If you’re a company director feeling a twinge of concern over your company’s future, it pays to understand the key warning signs of real business failure.
Here at Company Debt we specialise in helping businesses who have reached, or are nearing reaching a critical juncture. Many can be turned around if the signs are acted upon promptly enough, others will end up in liquidation and eventual dissolution.
Read on as we explore the key warning signs of impending business failure, and what you can do about them.

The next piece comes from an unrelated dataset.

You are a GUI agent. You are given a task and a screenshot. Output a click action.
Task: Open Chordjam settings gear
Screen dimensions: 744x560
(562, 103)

- 7 Warning Signs of a Business in Financial Trouble
- (1) Can’t Pay Bills on Time
- (2) Your Own Customers Make Late Payments
- (3) The Banks Won’t Let You Borrow More Money
- (4) Directors aren’t Taking Salaries from the Company
- (5) Management is always firefighting
- (6) Poor Financial Management
- (7) You’re Losing Important Company Clients
- If you Fear the Warning Signs Mean Insolvency?
7 Warning Signs of a Business in Financial Trouble
Here are the warning signs to look out for:
(1) Can’t Pay Bills on Time
This may be obvious but it’s important. When the cash flow cycle slows enough that you’re unable to pay bills when they’re due, it’s time for a serious look at the entire organisation’s health.
Along with not paying bills come an inevitable slew of issues such as angry letters from creditors, and penalties for late payment of tax.
(2) Your Own Customers Make Late Payments
If your own cash flow cycle is impacted by late payments from clients, it starts the chain reaction which can eventually halt an entire company.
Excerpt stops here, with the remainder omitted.